# Aliance sterling 107



## gramps (Sep 22, 2011)

Afternoon fellas had a couple of these off a nice gentleman on here, i really like these bands! Hit hard and last long
Does anyone no of a uk supplier? 
Cheers sam


----------



## Charles (Aug 26, 2010)

Amazon.uk used to carry them, but I do not see them there now. They have something similar:

http://www.amazon.co.uk/Quality-Rubber-203x16mm-AR25085-0-454kg/dp/B000J6B72K/ref=sr_1_sc_1?ie=UTF8&qid=1327686274&sr=8-1-spell

But I have no idea how these compare.

These look similar, but again, I do not know how good they are:

http://www.ebay.co.uk/itm/Large-Rubber-elastic-bands-450g-pack-/320824743008?pt=UK_Packaging_Materials&hash=item4ab2a51460

Cheers ... Charles


----------



## gramps (Sep 22, 2011)

Cheers charles orderd some


----------



## tnflipper52 (Jan 26, 2012)

Hello folks, 
Out of curiosity, has anyone tried to use a double set of 107's on their flipper?
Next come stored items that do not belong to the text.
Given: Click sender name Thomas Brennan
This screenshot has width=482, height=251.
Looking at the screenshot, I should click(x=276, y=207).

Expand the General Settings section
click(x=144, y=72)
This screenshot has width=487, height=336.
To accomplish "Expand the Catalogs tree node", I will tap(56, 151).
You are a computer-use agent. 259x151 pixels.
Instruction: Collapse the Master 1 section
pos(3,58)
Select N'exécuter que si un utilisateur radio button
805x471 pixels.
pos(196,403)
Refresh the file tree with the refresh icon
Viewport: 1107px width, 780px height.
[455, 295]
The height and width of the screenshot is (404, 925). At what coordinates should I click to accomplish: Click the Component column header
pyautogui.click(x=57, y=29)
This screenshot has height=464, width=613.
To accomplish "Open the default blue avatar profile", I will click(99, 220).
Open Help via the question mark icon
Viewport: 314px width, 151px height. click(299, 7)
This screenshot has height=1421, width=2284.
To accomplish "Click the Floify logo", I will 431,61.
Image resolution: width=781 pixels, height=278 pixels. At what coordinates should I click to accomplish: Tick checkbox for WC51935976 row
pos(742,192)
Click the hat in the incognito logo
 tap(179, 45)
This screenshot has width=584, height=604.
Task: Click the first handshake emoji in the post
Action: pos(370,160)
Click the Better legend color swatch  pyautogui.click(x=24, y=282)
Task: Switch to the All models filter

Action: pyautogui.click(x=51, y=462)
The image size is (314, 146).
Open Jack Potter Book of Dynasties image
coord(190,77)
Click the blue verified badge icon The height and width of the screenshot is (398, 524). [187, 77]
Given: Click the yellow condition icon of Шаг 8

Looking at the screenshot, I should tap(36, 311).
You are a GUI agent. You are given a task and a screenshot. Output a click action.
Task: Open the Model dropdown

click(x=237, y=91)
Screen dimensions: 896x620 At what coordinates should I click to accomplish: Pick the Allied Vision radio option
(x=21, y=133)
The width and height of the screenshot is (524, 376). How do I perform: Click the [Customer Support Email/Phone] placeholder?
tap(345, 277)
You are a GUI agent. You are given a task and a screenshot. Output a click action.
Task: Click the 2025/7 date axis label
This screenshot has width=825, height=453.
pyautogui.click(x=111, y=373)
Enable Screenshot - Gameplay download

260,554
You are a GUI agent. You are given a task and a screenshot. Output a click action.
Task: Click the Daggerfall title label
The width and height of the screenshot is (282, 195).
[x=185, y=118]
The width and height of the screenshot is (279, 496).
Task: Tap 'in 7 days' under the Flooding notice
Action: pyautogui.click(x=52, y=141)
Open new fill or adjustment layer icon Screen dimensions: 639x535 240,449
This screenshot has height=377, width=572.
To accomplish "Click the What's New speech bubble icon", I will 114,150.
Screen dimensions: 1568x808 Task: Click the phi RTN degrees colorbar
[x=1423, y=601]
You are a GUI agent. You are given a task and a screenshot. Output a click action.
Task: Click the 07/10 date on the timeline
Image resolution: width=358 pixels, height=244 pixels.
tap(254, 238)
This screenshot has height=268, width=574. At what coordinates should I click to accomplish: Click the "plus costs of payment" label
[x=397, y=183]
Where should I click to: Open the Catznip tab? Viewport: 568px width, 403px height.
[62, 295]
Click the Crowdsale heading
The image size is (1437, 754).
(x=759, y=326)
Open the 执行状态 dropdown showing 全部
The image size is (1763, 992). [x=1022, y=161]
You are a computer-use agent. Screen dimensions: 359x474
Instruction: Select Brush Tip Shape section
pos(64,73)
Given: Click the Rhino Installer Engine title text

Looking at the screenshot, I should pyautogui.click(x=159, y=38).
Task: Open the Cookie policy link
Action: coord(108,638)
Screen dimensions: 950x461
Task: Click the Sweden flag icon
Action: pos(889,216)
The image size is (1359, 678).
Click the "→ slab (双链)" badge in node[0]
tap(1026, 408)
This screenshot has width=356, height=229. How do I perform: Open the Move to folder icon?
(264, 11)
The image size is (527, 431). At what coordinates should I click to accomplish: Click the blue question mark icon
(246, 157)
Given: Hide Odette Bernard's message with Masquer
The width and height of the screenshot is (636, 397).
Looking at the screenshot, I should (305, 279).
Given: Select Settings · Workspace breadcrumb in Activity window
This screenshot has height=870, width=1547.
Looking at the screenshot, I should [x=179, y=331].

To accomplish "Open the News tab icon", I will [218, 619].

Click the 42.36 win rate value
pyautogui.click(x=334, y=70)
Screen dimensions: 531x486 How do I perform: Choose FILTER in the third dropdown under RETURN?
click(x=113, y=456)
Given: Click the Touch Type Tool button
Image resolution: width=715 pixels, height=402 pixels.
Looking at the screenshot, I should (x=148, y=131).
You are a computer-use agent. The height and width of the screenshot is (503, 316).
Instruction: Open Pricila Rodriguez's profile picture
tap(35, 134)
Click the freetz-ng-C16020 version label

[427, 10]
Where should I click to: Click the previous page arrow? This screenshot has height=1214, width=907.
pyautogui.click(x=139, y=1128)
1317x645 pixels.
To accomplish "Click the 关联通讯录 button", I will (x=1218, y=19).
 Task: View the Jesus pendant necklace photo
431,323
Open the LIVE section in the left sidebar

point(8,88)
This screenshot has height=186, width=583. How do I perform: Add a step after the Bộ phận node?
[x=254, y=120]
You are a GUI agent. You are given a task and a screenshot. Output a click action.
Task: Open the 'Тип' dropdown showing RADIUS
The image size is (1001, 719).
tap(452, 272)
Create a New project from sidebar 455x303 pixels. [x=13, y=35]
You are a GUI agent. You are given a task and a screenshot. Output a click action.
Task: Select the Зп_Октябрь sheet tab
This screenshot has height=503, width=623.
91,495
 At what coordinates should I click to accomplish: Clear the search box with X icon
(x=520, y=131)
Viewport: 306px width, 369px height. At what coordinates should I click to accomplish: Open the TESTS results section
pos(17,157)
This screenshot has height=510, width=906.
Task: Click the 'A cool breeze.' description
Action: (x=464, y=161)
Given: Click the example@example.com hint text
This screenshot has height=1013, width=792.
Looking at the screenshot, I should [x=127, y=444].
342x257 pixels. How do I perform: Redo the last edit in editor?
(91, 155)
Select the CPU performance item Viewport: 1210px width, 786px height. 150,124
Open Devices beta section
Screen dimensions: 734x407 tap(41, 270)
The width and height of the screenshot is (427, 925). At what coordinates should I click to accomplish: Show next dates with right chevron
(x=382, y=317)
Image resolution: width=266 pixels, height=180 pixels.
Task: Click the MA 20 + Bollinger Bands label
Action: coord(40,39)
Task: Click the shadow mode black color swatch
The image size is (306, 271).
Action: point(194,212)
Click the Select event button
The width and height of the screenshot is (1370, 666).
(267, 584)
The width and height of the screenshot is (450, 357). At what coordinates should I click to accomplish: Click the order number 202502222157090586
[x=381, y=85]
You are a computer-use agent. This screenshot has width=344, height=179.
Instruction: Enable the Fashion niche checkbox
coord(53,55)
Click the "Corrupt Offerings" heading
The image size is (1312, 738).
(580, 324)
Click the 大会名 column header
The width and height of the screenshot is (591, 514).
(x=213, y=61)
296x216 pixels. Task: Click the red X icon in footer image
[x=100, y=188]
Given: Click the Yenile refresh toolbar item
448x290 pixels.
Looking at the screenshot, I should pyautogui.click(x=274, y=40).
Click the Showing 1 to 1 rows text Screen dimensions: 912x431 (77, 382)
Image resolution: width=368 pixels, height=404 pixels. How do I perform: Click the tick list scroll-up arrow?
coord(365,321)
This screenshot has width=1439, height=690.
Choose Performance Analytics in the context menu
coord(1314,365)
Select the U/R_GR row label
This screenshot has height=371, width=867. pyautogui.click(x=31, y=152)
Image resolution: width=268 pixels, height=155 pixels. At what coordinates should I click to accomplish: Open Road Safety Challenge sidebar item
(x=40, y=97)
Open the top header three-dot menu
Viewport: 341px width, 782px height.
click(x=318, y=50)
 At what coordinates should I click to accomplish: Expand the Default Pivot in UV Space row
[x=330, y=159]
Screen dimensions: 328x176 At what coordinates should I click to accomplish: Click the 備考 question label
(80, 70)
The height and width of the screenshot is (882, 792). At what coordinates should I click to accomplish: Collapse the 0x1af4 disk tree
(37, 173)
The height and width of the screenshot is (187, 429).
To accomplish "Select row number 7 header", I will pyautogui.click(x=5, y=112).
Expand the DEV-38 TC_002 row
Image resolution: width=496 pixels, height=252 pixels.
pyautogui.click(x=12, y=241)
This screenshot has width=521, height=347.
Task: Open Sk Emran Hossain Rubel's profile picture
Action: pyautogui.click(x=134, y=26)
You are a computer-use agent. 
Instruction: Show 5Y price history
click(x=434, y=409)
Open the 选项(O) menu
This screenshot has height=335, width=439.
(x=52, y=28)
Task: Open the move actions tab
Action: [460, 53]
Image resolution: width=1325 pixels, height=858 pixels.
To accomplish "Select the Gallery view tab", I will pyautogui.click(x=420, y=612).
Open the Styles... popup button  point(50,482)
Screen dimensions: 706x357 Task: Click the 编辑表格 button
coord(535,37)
Cut to 8 or 9 inches? How about the draw weight, about the same as theraband gold doubles? Any speed difference or is it just a way to chuck a heavier projectile?

Thanks in advance.


----------



## NaturalFork (Jan 21, 2010)

Doubles would probably only be useful for shooting arrows. Single 107s would probably be faster for most ammo..... but this is just a guess.


----------



## Charles (Aug 26, 2010)

Actually, doubled 107s are faster. Actually, for my tests I used 105s, but they are the same as 107s, just a bit shorter. Here is a table of comparisons:










These results were originally reported here:

http://slingshotforum.com/topic/11134-higher-draw-weight-does-not-always-result-in-higher-speed/

But the table seems to have disappeared in that post. Anyway, the details of the tapers and band arrangements are in that post.

Cheers ...... Charles


----------



## tnflipper52 (Jan 26, 2012)

Thanks everyone. Seems bigger is often not better. The half double looks interesting and not too challenging to fabricate. Time to make some bands and have a little fun.

Best to all.


----------



## crapshot (May 3, 2011)

stay away from using alliance pale crept 107s there junk try the half loop for double bands nice velocities or double 107 with 84s attached doubled to


----------



## tnflipper52 (Jan 26, 2012)

Thanks crapshot, Will give it a go. This is really turning into a fun hobby thanks to all the great input from you guys.

Best to all.


----------